YOUR INSTRUCTIONS
Rewrite the lines from the one containing "Toggle favorite star for Форма 11-НА" through the one containing "click(x=879, y=550)", substituting "image" for "screenshot" and keeping all other text unchanged.

GIVEN INFORMATION
╭──
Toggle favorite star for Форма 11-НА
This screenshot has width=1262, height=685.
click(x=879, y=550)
╰──
╭──
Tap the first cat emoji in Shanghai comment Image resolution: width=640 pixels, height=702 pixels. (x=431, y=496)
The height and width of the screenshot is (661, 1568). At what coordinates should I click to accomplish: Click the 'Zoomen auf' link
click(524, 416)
╰──
RESULT OF THIS EXERCISE
Toggle favorite star for Форма 11-НА
This image has width=1262, height=685.
click(x=879, y=550)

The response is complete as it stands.